## TEXT UNDER STUDY
==================================================

EDMONTON – Both sides in the Northern Gateway pipeline debate claimed support from former Alberta premier Peter Lougheed during some testy moments at hearings into the proposed 525,000-barrel-a-day pipeline that would take oilsands bitumen to the west coast of British Columbia.

On Monday, Rick Neufeld, lawyer for pipeline proponent Enbridge Inc., challenged the Alberta Federation of Labour position that shipping raw bitumen to Asia will hurt the Canadian refining industry and send value-added jobs down the pipeline.

AFL President Gil McGowan told the review panel the AFL position reflects the views of Lougheed who urged the province to upgrade bitumen in the province rather the shipping the raw product — and value-added jobs down the pipeline.

McGowan also argued that Lougheed called for a more moderate pace of development in the oilsands to avoid the high inflation of a boom economy that causes construction costs to escalate. Building the $6 billion pipeline at this time would add to that inflationary cycle, aggravate shortage of labour and thereby discourage construction of local upgraders, he said.

That prompted Enbridge lawyer Rick Neufeld to suggest that Lougheed came out in favour of the pipeline in his last interview before he died on Sept 13.

==================================================

## DATA BLOCK
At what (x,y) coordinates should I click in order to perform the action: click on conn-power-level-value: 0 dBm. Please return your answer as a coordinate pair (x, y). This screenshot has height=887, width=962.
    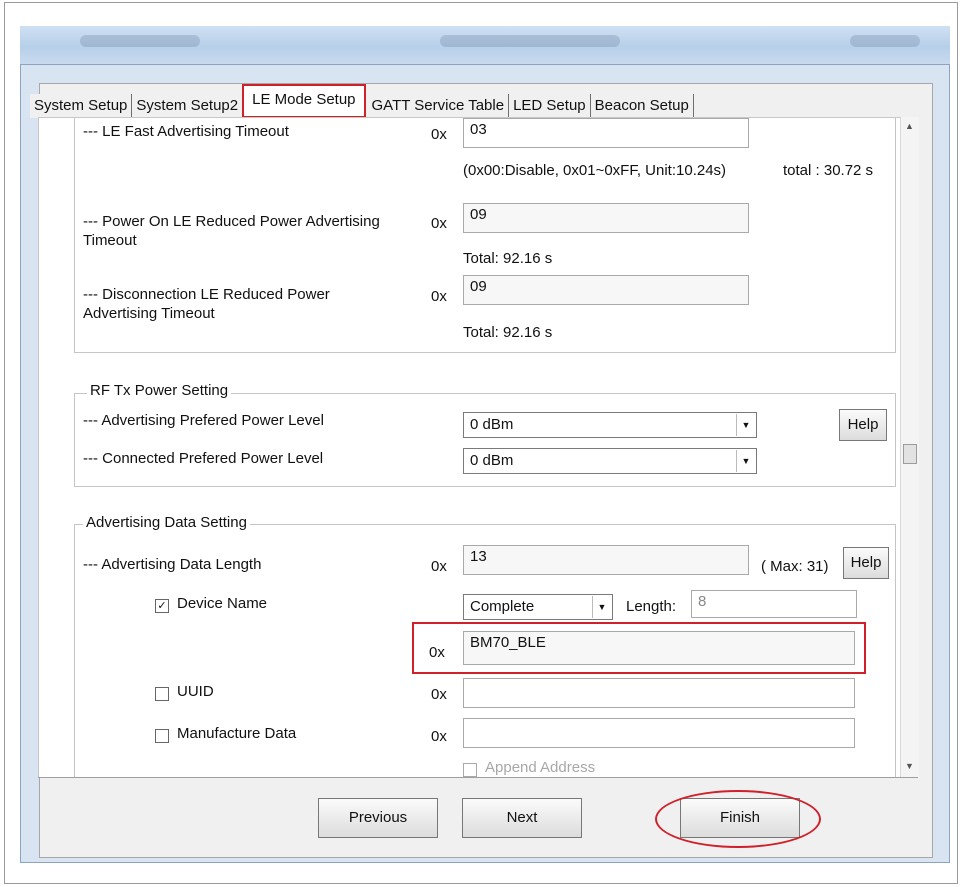
    Looking at the image, I should click on (492, 460).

==================================================

## WORK TO COMPLETE
(1) Retype the passage from the Northern Gateway hearings article that begins at the words "EDMONTON – Both" and stops after the words "and value-added jobs down the pipeline.".
(2) Write what comes next in the article about the Northern Gateway pipeline hearings, picking up after its final sentence.

## ANSWERS TO THE TASKS
(1)
EDMONTON – Both sides in the Northern Gateway pipeline debate claimed support from former Alberta premier Peter Lougheed during some testy moments at hearings into the proposed 525,000-barrel-a-day pipeline that would take oilsands bitumen to the west coast of British Columbia.

On Monday, Rick Neufeld, lawyer for pipeline proponent Enbridge Inc., challenged the Alberta Federation of Labour position that shipping raw bitumen to Asia will hurt the Canadian refining industry and send value-added jobs down the pipeline.

AFL President Gil McGowan told the review panel the AFL position reflects the views of Lougheed who urged the province to upgrade bitumen in the province rather the shipping the raw product — and value-added jobs down the pipeline.

(2)
“In one of his last interviews, didn’t he say the (Northern Gateway) pipeline was essential for Alberta,” Neufeld asked McGowan.

McGowan replied that the AFL is not opposed to new pipelines themselves, just the export of raw bitumen to foreign refineries.

“We’re not opposed to accessing new markets, you’re just selling the wrong product,” McGowan said.

He also told the panel that without Lougheed’s intervention, the province would not have a petrochemical industry.”

“Lougheed took an activist approach,” to establish a petrochemical industry, requiring that ethane feedstock be stripped off natural gas being shipped out of province. “It would not have been here without government intervention.”

Neufeld disagreed that Northern Gateway will discourage local refining and said it carries no restrictions on the availability of bitumen for upgrading and refining in Canada.

Neufeld noted that Kinder Morgan’s Transmountain pipeline, built in the 1950s from Edmonton to Vancouver, initially carried crude oil only and now also carries refined product.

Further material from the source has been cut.